Every dollar the state spends on screening is expected to generate more than $4 of benefit for taxpayers, according to a DOH analysis.

Finish line in sight

Mike Glass, director of the state’s newborn screening program, often works with clinical divisions at Children’s because the conditions the lab screens for are treated here.

But, he said the collaboration with the immunology group was different. His team needed guidance and training in a very specific area laboratory expertise.

“The type of DNA analysis required for the SCID screening is brand-new for the state lab,” explained Torgerson. “But it’s something we do in my lab all the time.”
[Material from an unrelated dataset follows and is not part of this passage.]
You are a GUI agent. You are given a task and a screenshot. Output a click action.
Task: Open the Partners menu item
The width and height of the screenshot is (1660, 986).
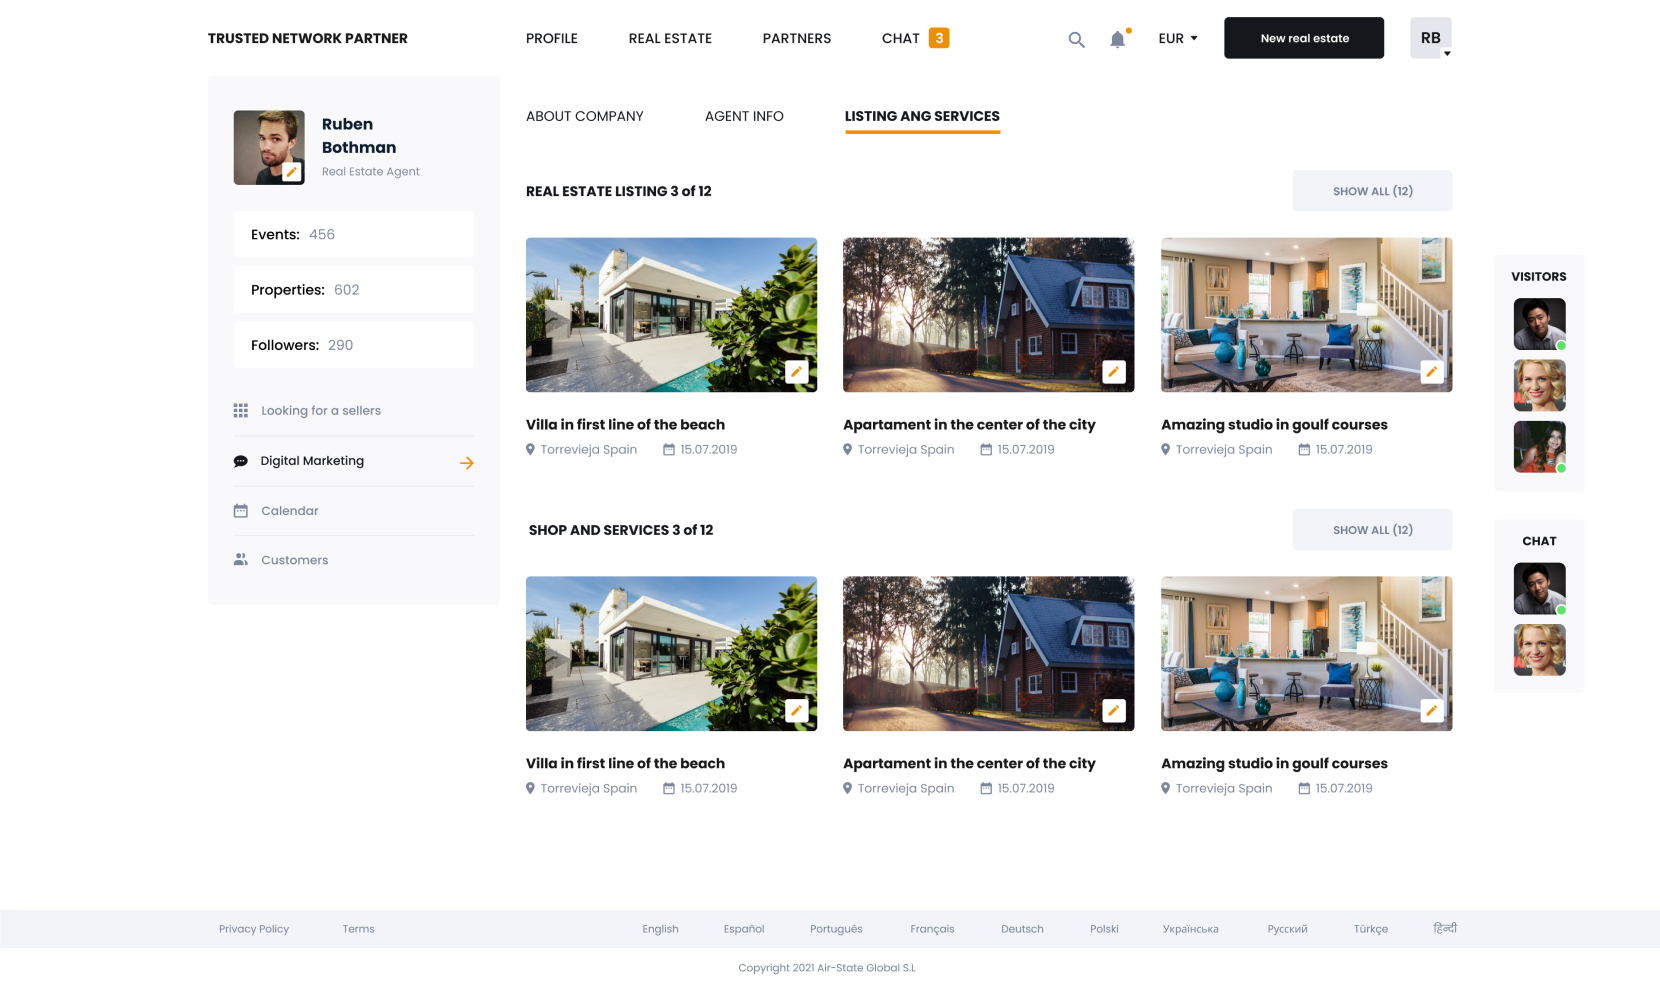point(796,38)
He and the IDL team rolled out the red carpet for the DOH team – sharing testing protocols and helping the team gain the experience needed to do the screening. The team from the state laboratory also visited states that have already implemented universal screening for SCID.

Now, everything is in place for SCID screening to start in Washington. Everything, that is, except the funding.

After watching the 2011 to 2013 budget cycle sail by with no SCID screening, everyone involved was overjoyed in December to learn that outgoing Gov. Christine Gregoire had included it in her final budget. They’re cautiously optimistic that now Gov. Jay Inslee, will leave it intact and that it will survive the biennial budget battle.

Full circle: Diagnosis, treatment, research

While the SCID screening process moves forward, so, too, do clinical care and research at Children’s.

Babies diagnosed with SCID will be referred to Children’s, where the IDL can provide a precise genetic diagnosis to help the clinical team plan the best course of treatment for each child.

The IDL and Children’s Department of Laboratory Medicine are developing a one-stop screening panel for all known immunodeficiency genes – including the 20 or so genetic defects that cause SCID and a few hundred more that result in other immunological problems.

Since the technique the state lab will use to detect SCID will also identify babies who have many of these other immune system problems, noted Torgerson, “this could potentially have an impact beyond identifying babies with SCID.”

Children’s is also working on promising new treatments. Last year, the National Institutes of Health awarded $12 million to a multi-center research team, including David Rawlings, MD, at the Research Institute’s Center for Immunity and Immunotherapies, to work on a potential new gene replacement therapy to treat SCID.

That is great news for kids like Hayden, who returned to Alaska in January after seven months of treatment at Children’s and a successful stem cell transplant.

“He doesn’t have SCID anymore,” said Boone-Filley. “He’s a whole new kid.”

For Boone-Filley, the personal is also professional. She’s a laboratory technician at a community health center in Anchorage that conducts newborn screening tests.

“I never in the world thought I’d be advocating to add something to the screening panel,” she said. “But then again, I never imagined that my baby could be born with SCID.”